> **Document passage**:
Collaborative Divorce In Sarasota, Bradenton, and Venice, Florida
If you are considering divorce, then you are probably dreading the expensive, time-consuming, and potentially emotional process that awaits you. Fortunately, all divorces do not have to be combative and acrimonious. In Sarasota, Bradenton, and Venice, Florida, a collaborative divorce is something that reasonable couples can enter into if they are motivated to end their marriage. This form of dispute resolution does not involve expensive litigation or contentious arguments in court. While collaborative divorce is not the only way to end a marriage without going to court, it can be especially helpful for couples that are close on the issues but still need to work out an agreement concerning property distribution, alimony, child custody, and/or child support.
Sarasota, Bradenton, and Venice, Florida divorce attorney Matt Martell of the Law Offices of Matthew Z. Martell, P.A. is collaboratively trained, has experience representing clients in collaborative divorces, and can help determine whether this approach is right for your circumstances. Based on the ins and outs of your individual situation, we can advise you on the best approach for ending your marriage and guide you through whichever process will give you the best chance of receiving the outcome you deserve. For a 30 minute free initial phone consultation, contact our Sarasota, Bradenton, and Venice, Florida collaborative divorce lawyer by calling (941) 556-7020 or by contacting us online.
What Is Collaborative Divorce?

> **Given request 1**:
In the collaborative divorce page, condense the paragraph beginning "If you are considering divorce" into a short bulleted list that keeps its main facts.
> **Given request 2**:
Using the collaborative divorce page, list every issue it names that couples may still need to reach an agreement on.

> **Data listing**:

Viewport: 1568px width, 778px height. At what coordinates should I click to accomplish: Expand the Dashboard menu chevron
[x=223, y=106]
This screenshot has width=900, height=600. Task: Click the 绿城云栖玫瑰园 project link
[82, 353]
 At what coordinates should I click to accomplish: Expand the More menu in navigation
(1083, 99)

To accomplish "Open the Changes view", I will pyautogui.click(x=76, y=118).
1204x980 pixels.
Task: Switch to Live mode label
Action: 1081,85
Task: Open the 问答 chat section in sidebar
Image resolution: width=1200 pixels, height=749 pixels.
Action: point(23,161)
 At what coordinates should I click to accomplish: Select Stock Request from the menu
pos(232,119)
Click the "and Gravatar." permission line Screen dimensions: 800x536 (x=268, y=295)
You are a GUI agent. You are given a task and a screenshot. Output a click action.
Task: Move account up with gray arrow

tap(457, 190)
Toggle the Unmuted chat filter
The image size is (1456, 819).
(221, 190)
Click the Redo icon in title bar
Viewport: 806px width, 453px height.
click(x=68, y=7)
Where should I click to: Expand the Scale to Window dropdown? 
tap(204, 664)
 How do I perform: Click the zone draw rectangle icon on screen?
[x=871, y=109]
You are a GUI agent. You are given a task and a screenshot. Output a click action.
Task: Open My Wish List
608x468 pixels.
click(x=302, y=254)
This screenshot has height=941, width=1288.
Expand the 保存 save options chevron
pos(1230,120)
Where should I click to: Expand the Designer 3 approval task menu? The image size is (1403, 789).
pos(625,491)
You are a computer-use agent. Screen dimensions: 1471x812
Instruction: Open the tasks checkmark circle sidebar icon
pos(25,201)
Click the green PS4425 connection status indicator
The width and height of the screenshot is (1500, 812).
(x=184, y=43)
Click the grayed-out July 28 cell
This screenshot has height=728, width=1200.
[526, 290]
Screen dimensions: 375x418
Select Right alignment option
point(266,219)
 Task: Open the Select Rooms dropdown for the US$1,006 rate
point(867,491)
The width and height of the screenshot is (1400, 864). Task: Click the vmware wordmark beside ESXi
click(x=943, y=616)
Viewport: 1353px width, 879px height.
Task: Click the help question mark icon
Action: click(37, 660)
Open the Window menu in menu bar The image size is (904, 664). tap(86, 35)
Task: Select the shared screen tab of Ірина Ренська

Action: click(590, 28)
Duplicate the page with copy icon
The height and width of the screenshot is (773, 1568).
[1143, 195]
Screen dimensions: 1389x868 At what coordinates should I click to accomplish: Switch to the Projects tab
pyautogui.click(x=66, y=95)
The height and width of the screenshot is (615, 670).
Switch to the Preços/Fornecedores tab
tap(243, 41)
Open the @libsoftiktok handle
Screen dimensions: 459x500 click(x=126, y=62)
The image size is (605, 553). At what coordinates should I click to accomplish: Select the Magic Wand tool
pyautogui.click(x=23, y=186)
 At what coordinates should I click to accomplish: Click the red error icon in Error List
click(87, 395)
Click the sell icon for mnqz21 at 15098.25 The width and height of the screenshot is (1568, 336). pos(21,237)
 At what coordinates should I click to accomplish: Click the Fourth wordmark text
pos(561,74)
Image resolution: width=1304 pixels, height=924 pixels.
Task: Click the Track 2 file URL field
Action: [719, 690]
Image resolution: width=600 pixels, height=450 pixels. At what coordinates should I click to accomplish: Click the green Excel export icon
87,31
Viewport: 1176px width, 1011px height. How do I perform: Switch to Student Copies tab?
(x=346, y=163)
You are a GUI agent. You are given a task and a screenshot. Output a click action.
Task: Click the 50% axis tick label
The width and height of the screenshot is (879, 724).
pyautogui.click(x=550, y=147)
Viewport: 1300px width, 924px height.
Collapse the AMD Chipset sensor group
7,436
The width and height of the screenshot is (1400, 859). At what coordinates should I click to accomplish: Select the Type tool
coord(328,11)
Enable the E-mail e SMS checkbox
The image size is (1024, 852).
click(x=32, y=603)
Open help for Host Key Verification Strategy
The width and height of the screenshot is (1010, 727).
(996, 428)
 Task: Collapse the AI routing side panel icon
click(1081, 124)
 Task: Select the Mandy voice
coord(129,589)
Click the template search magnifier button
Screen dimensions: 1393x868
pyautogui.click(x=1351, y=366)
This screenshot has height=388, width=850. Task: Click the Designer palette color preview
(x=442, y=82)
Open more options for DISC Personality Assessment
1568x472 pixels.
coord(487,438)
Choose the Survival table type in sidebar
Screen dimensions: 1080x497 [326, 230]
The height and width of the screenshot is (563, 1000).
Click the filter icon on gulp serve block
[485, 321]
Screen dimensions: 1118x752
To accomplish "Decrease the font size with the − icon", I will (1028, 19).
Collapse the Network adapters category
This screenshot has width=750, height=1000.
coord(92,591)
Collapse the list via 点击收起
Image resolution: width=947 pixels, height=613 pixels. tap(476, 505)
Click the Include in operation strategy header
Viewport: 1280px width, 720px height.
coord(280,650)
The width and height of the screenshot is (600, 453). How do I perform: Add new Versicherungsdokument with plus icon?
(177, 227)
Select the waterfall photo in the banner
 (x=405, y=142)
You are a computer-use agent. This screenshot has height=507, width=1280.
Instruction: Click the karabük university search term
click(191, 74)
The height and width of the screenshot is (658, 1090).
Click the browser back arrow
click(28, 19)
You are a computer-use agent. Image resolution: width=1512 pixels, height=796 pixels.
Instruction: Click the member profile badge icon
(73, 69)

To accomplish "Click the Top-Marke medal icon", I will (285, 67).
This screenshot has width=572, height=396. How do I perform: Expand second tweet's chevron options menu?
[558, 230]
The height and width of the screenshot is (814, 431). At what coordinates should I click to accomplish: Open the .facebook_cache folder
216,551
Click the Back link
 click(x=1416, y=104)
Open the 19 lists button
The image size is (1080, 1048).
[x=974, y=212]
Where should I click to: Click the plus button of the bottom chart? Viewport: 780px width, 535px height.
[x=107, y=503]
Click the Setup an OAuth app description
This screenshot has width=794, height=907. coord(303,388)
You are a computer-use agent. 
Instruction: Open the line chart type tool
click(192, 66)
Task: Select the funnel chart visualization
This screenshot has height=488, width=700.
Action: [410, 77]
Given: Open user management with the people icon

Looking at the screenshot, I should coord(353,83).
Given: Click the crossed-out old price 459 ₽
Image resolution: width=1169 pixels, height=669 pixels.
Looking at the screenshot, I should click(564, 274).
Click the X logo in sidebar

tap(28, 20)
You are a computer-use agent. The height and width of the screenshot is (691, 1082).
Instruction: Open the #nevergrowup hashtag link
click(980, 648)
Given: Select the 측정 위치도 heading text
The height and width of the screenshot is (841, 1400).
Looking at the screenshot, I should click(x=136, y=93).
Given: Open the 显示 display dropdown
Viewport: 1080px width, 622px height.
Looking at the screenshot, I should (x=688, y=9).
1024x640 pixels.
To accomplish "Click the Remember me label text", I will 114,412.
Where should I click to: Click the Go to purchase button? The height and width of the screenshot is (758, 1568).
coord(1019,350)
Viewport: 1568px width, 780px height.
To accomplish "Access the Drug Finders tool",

> **Written solution 1**:
- Divorce is often expected to be expensive, time-consuming, and emotional, but it does not have to be combative.
- In Sarasota, Bradenton, and Venice, Florida, reasonable couples motivated to end their marriage can choose a collaborative divorce.
- This form of dispute resolution avoids expensive litigation and contentious court arguments.
- It is not the only way to divorce without going to court, but it especially helps couples who are close on the issues yet still need an agreement on property distribution, alimony, child custody, and/or child support.

> **Written solution 2**:
- Property distribution
- Alimony
- Child custody
- Child support